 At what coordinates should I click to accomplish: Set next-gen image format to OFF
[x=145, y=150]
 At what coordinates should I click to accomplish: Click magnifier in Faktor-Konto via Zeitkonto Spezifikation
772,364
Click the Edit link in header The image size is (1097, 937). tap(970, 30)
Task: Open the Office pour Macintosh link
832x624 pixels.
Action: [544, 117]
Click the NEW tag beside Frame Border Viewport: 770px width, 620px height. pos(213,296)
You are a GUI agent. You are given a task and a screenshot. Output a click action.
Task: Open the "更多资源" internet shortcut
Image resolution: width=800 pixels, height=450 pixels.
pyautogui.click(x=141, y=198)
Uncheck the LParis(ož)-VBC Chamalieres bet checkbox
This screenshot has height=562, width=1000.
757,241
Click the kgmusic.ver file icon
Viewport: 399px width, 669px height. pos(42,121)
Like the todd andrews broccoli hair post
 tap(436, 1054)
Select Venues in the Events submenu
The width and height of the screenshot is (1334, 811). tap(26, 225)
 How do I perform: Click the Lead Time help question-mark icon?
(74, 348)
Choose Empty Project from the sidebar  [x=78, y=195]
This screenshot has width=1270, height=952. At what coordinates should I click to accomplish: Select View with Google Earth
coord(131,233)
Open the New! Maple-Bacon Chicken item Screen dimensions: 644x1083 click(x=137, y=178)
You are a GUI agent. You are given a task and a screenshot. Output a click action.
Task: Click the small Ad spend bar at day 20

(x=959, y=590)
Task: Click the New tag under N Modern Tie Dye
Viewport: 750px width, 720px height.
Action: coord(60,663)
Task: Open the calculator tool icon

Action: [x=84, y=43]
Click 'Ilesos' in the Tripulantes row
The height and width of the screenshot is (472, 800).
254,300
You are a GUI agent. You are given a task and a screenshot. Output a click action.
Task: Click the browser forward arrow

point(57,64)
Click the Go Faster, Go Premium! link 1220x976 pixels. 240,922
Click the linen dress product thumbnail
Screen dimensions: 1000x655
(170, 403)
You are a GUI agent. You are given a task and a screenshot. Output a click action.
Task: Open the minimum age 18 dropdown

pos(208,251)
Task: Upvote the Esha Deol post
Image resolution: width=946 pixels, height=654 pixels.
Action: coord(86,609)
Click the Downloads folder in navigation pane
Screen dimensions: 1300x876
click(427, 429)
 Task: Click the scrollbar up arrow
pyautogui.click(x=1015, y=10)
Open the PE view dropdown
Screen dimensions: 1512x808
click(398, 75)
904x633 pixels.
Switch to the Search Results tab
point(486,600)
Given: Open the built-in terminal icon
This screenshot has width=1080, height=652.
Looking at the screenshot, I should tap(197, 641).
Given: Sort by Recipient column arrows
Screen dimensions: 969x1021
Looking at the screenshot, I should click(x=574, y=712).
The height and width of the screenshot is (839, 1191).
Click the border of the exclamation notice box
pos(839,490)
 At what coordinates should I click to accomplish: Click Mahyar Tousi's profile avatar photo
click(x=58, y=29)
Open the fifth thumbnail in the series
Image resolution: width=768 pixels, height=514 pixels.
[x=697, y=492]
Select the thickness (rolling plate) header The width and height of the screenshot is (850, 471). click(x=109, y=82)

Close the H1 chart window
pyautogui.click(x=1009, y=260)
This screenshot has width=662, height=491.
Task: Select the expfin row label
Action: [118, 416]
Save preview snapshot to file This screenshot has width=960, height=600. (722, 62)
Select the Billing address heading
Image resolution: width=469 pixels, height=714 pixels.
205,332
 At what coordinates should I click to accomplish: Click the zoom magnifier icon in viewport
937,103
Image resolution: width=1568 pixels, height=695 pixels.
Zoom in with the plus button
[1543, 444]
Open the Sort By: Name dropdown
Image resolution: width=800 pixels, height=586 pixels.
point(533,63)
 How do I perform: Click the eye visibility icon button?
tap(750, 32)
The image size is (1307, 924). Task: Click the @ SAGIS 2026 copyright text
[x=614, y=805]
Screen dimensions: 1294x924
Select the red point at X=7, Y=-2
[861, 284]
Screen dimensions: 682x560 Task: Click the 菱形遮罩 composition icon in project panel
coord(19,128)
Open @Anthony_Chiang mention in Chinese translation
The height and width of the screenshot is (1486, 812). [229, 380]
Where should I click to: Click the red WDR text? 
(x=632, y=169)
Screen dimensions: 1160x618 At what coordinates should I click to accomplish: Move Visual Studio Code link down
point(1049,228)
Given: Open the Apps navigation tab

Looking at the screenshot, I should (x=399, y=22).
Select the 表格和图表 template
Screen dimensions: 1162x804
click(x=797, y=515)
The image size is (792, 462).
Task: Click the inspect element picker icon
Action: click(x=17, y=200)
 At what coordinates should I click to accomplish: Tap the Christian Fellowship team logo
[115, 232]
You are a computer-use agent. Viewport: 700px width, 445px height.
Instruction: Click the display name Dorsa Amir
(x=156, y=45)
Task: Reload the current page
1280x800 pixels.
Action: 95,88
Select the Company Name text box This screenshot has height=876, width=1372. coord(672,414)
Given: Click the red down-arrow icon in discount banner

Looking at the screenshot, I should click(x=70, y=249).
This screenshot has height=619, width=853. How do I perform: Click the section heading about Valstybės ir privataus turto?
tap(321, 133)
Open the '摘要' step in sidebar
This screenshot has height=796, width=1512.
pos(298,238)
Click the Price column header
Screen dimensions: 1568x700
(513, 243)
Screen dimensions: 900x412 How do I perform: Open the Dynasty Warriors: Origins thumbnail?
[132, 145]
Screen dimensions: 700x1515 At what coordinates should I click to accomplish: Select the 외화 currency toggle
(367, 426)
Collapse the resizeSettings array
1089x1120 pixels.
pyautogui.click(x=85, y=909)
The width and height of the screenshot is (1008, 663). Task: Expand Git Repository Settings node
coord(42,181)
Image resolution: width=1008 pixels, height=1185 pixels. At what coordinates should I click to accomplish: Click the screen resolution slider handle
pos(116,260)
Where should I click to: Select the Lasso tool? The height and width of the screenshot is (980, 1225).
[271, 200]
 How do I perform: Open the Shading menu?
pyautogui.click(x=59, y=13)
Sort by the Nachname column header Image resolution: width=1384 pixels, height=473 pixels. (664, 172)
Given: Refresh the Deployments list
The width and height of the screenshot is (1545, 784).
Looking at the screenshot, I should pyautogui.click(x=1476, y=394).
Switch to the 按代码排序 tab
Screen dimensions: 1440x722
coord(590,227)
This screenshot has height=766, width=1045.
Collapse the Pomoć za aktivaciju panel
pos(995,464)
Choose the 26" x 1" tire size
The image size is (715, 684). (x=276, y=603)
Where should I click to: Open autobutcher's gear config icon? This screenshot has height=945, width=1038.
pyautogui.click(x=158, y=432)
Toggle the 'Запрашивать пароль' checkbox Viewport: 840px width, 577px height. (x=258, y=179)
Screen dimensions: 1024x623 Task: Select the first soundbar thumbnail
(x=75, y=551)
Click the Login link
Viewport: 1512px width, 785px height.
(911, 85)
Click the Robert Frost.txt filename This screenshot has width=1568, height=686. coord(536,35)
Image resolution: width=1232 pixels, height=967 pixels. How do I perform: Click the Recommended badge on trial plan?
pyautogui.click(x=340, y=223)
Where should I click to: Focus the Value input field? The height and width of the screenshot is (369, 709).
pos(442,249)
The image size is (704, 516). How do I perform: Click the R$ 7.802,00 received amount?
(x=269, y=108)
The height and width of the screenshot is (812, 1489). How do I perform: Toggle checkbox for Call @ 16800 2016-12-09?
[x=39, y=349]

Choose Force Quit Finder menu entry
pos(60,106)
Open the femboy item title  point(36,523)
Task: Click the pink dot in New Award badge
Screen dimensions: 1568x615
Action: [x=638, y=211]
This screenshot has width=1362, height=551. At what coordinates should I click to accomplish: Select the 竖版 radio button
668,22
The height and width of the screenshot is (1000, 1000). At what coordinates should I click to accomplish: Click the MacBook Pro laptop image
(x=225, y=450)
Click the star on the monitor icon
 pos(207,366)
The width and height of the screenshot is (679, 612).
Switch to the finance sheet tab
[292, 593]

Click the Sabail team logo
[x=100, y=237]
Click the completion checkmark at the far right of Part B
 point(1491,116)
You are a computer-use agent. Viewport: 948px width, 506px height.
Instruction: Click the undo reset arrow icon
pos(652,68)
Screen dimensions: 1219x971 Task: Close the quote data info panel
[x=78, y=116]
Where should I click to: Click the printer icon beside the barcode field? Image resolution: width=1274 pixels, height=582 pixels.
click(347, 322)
###
DIRECTIONS FOR THIS TASK
Pull every line with "item" from the records.

WRITTEN ANSWER
Open the New! Maple-Bacon Chicken item Screen dimensions: 644x1083 click(x=137, y=178)
Open the femboy item title  point(36,523)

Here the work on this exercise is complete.